Ahora recibes gracias de tus nuevos adeptos, alojamiento, comida, seguridad y un pequeño espacio habilitado para ti, donde preparas tus nuevos discursos y mantienes contacto con la entidad. No tienes que irte a lo alto de un ziggurat o a la falda de un monte a buscar y revelar las nuevas profecías, sino recibirlas desde la comodidad donde te alojas y te dan de comer. Crees tener la vida resuelta, aún te emociona como ha cambiado el estilo de tu vida en tan poco tiempo, de la miseria a la holgura, cuando te preocupaba qué sería de ti cuando te echaron de la casa. 
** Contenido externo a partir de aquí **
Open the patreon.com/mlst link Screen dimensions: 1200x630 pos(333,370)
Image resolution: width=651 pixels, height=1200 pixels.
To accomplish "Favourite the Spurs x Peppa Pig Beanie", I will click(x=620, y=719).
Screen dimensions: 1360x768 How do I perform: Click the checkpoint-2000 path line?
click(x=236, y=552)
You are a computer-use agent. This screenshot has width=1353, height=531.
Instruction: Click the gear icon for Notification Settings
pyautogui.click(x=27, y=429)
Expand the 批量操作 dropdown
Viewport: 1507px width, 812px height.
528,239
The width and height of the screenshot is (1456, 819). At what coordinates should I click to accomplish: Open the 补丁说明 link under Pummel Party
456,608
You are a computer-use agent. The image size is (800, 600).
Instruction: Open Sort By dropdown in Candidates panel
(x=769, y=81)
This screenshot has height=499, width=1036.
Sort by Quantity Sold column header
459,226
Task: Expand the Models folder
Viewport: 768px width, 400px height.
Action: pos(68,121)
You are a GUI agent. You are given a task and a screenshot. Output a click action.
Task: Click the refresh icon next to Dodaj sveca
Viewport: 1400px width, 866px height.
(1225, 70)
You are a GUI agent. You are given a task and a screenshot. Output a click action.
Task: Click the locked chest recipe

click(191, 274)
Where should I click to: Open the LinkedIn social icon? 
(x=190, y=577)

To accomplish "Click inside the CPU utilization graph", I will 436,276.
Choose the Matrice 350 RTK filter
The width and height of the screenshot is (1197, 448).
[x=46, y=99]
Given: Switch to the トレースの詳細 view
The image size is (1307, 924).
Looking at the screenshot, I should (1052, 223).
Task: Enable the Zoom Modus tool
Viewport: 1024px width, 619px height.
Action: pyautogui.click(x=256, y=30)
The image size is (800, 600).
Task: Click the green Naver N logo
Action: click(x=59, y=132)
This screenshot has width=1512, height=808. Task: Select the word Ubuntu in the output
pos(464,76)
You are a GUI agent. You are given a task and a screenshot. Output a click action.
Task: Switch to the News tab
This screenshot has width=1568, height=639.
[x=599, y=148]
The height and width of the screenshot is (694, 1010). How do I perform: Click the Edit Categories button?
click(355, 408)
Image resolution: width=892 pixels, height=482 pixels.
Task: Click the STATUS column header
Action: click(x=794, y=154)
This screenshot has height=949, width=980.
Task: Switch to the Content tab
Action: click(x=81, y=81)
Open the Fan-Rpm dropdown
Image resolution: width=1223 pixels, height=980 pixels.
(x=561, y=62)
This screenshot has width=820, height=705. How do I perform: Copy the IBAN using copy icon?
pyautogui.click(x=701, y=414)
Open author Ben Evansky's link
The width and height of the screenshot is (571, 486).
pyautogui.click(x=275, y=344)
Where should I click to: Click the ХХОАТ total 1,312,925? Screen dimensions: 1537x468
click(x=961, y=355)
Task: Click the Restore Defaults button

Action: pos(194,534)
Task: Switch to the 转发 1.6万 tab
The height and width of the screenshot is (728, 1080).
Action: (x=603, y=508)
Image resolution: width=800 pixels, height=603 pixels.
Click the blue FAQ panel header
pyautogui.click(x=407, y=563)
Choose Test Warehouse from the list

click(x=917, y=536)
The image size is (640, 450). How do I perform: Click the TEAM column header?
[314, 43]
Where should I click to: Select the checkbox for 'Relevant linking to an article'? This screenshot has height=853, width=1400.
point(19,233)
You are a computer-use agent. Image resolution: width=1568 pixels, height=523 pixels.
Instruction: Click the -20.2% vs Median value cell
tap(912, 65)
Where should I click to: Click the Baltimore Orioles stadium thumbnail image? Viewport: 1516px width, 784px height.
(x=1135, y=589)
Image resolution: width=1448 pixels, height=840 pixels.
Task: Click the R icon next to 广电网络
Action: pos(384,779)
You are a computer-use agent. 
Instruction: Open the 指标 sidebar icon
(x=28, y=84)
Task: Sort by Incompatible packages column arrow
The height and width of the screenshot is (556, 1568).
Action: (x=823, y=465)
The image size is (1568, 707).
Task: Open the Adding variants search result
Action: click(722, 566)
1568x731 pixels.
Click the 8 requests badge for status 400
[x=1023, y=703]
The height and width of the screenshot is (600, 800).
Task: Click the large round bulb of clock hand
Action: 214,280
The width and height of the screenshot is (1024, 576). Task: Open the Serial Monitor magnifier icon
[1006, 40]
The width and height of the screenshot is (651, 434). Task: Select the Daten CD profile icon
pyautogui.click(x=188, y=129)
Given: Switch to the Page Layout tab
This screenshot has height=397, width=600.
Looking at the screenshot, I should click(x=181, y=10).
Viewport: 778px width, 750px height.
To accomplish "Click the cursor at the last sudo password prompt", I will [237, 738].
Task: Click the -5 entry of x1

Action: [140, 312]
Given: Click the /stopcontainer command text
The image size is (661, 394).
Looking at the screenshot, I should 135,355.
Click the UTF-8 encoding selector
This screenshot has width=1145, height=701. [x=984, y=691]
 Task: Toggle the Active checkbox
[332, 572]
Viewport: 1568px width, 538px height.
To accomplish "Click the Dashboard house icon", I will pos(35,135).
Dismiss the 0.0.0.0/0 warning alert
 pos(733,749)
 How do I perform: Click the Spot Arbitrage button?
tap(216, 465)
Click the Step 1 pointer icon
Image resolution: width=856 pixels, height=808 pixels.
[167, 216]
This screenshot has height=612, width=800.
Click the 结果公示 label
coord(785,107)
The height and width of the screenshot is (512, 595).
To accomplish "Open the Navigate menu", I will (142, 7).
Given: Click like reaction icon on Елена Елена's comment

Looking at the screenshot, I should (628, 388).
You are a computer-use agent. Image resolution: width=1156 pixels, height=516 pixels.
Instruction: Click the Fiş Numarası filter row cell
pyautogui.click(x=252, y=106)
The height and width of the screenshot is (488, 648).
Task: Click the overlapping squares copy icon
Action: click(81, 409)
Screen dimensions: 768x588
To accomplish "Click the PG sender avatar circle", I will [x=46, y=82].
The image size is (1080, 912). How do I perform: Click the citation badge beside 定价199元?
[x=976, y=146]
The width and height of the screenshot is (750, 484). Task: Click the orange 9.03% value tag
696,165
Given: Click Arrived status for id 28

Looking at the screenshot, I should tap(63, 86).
A Zhaba le regalaban las más delicadas piezas de tela, nueva ropa confeccionada especialmente para ella por sus nuevas amigas cercanas y adeptas. La seguridad de una profeta es primordial para enfrentarse ante una cofradía de misóginos y matones. Nunca se puede esperar nada bueno de ellos. Un guardaespaldas está pendiente de ella y en todo momento la cuida cuando va a dar sus discursos al zoco. Zhaba está prevenida y muy al tanto del odio visceral que genera entre los priestes, cuando se reúnen en los ziggurats. Es una vil competencia, en el cual los zynits, abarcadores de un monopolio religioso, sienten que se les tambalea el alcance de su poder ante cada nuevo discurso de Zhaba. Entre ellos proponen desaparecerla, a como dé lugar al costo que eso implica. Otros, cambiar algunos discursos anticuados, los cuales exigían una férrea voluntad, para atraer de nuevo a sus fieles. Pero eso sería incurrir en un revisionismo, que nunca trae nada bueno cuando se trata de cambiar costumbres y menos cambiar la palabra divina establecida, ante la oposición de aquellas mociones. No son conscientes, cada vez se les escurre el poco poder que les queda entre sus manos. Sus torpes y lentas decisiones les hace perder fieles cada día que pasa.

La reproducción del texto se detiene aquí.